# Onederbrew: Affordable Plastic Conical Fermenter?



## Malted (31/8/12)

OnederBrew. Affordable plastic conical fermenter???

*Caveat*_: I have no commercial interests in this product. I am just a backyard brewer that thought it looked worth a try.
_*
Summary *(_for the *TLDR *crowd_):
Question: Is this a good product? Is it value for money? Should I get one?
Answer: Not too bad all things considered. Expect some compromises, if you can, make up your own mind if it might suit you.

So a stainless conical fermenter will cost you upwards of $800. The Onederbrew plastic conical fermenter retails for *$200 USD*, plus postage to Australia. Those who have bought large items from the states will know that postage is not cheap. To be honest I did not pay retail (don't count on getting the same deal I did) and I got two unassembled units sent in the regular single packaging so postage per unit was half (postage alone was $99 USD for the two units). 

Enough text. Let's see some pictures!




It was quite a large box that they came in and delivery time was quite quick. I found the Onederbrew team to be very good with communications. 



Here are all the bits and pieces with assembly instructions. You can see the inverted cones and the clamping rings that secure them to the 5 gallon buckets. The legs and other components are in the bags. It is basically a cone that goes onto a bucket that is available in the USA. 




Here is how it looks assembled compared to a VB style of fermenter. You can see the Onederbrew is significantly taller, as you would expect of a conical fermenter. Having said that you can see the total height has been reduced as much as possible.
It has a pressure relief port, racking port and a yeast removal port. The idea is that you can brew with it pressurised to minimise oxygen in the wort. There are supposed to be a number of advantages to brewing beer in a pressurised vessel. 
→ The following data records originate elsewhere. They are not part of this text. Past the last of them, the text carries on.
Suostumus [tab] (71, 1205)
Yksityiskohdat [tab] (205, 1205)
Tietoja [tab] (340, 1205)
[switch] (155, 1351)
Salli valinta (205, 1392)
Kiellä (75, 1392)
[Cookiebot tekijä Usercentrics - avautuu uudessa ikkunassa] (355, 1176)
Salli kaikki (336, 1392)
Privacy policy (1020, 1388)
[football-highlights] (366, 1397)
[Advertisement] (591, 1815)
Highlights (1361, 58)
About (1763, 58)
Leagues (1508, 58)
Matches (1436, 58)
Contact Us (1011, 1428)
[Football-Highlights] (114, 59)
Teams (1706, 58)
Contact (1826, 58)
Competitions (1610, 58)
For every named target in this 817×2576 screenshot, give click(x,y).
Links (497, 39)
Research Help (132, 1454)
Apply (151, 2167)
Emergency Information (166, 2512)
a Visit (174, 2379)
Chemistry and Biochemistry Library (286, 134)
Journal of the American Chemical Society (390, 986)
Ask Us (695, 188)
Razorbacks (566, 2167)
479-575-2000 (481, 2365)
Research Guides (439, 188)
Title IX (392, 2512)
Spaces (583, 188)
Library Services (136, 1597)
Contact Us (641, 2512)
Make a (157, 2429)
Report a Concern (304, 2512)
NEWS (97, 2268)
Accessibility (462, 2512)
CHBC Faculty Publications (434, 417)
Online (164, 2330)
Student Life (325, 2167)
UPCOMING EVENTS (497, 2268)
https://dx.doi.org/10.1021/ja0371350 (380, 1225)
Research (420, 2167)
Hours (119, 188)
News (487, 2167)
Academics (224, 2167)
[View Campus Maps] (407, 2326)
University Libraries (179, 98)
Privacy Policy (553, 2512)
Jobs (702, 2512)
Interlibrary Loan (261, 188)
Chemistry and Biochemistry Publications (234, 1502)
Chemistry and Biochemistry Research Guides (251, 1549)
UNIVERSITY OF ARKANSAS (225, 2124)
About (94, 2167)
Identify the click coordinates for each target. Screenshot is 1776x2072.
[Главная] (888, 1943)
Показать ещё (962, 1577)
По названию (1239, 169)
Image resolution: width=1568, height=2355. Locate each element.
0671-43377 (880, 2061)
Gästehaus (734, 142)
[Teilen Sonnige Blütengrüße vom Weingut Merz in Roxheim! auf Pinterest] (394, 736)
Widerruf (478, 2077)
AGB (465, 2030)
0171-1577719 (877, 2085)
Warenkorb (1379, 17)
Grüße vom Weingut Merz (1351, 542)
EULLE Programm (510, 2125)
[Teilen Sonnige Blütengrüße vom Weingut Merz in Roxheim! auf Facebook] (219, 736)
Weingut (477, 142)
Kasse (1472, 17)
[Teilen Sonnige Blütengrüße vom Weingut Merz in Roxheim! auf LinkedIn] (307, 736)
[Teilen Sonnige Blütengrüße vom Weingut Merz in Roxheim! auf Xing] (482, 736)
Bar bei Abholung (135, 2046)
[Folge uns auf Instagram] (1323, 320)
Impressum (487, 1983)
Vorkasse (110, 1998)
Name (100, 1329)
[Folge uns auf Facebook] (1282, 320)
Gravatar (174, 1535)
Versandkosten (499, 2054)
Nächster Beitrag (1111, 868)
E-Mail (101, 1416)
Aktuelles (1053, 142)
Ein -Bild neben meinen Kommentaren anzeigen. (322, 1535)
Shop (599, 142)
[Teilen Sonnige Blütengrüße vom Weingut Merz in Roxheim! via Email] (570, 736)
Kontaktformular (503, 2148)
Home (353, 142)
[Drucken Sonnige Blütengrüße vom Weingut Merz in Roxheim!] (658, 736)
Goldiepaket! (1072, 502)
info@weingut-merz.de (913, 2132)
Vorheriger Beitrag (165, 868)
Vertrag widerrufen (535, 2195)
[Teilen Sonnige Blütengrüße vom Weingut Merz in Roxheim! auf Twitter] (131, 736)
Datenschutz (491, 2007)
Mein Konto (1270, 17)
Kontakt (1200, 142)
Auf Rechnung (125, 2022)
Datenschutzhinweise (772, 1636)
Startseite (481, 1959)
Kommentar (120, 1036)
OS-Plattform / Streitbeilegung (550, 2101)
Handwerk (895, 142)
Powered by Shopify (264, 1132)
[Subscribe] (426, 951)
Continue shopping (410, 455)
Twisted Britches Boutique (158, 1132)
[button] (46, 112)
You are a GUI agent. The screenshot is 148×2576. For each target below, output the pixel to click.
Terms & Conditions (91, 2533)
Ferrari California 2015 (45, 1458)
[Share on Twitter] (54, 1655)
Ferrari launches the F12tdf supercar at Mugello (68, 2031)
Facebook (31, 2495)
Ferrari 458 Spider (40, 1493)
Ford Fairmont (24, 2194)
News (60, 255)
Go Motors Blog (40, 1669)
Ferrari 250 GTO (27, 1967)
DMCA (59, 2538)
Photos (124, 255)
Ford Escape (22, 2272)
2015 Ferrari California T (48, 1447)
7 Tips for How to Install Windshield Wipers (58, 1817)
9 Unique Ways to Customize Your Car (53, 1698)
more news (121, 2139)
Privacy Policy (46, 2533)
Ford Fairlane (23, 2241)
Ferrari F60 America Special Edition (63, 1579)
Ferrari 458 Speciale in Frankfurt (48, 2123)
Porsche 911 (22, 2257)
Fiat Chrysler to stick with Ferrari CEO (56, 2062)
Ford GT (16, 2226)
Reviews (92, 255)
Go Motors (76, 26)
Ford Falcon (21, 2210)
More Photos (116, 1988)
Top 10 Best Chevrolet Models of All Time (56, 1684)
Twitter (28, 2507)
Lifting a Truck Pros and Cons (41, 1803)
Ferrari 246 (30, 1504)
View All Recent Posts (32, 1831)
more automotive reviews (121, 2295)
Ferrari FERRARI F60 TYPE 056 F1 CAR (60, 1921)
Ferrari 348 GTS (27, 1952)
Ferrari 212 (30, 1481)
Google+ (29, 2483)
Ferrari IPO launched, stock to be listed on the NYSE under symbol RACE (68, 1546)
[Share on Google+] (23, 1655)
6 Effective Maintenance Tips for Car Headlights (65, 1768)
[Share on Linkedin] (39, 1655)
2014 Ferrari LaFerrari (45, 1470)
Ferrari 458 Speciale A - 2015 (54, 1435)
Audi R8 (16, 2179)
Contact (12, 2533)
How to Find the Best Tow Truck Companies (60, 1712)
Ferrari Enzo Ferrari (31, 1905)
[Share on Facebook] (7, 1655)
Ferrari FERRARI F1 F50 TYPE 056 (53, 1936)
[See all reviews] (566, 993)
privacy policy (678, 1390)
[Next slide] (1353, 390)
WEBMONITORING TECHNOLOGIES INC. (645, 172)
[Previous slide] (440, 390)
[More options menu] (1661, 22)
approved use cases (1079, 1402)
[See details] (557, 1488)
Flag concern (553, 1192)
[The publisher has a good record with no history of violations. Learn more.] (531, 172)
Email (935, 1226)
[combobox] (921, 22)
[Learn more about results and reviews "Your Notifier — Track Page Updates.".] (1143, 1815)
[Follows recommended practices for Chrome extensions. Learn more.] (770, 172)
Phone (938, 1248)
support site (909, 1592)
The makers claim that can brew in it, remove the yeast, condition in it, chill in it and dispense from it all without introducing any oxygen. With the pressure assembly, you use the fermentation to carbonate your beer. One vessel rather than fermenter, secondary vessel, bulk priming vessel, bottles or kegs etc. 

Now more about how it goes together and what I think of it.



You put your cooled wort into the bucket (base to ground, opening skyward), put the inverted cone onto the bucket, secure it and then once sealed, flip the whole unit for brewing. There is a red gas relief tube that extends into the headspace to allow venting of excess CO2. I think the tube could benefit from being a little longer as I'd rather it closer to the top (which was the bottom) of the bucket; I would want it venting CO2 rather than wort. Even though the bucket is not located over the main silicone gasket you can see approximately how far the tube extends into the bucket.



Here is a cone with the inner reinforcing ring (right) and the main silicone gasket (left). It is quite a thick and robust silicone gasket. The cone itself is much thicker than I had anticipated. 




The reinforcing ring goes in. Note that it partially covers the pressure relief port hole which we will see more of later. 



Here is the main silicone gasket fitted to the cone and inner reinforcing ring. 



All of the taps and fittings have a half inch thread as well as double o-rings. There are two of these taps pictured; one for the racking port and one for the yeast port. You could swap them out for taps of your choice.



Here is the first fitting that goes into the pressure relief port hole. The red tube just presses into this fitting. If you press it in too far, it could block the hole that allows the CO2 through.


----------



## Malted (31/8/12)

Here is the fitting in the cone. I'd think the hole to let the Co2 out could be a little larger but since it is a gas under pressure, the hole diameter probably does not matter. With a larger hole it probably would not grasp the tube as securely. 



Now this bugs me. You can see that since the reinforcing ring is partially covering the port hole, it forces the gas relief tube to the side. I should imagine that this might well put stress on the gas relief tube fitting that meets the cone. The other issue I have is that you have to insert the cone into the bucket of wort and potentially when you then invert the whole unit there could be some liquid in the tube. With it not being as long as it perhaps could be, it might also force wort through the assembly instead of gas from the headspace. This may not be an issue but I think there could be a chance of either wort or kraussen entering the gauge which ultimately would not be good for it or for sanitisation. 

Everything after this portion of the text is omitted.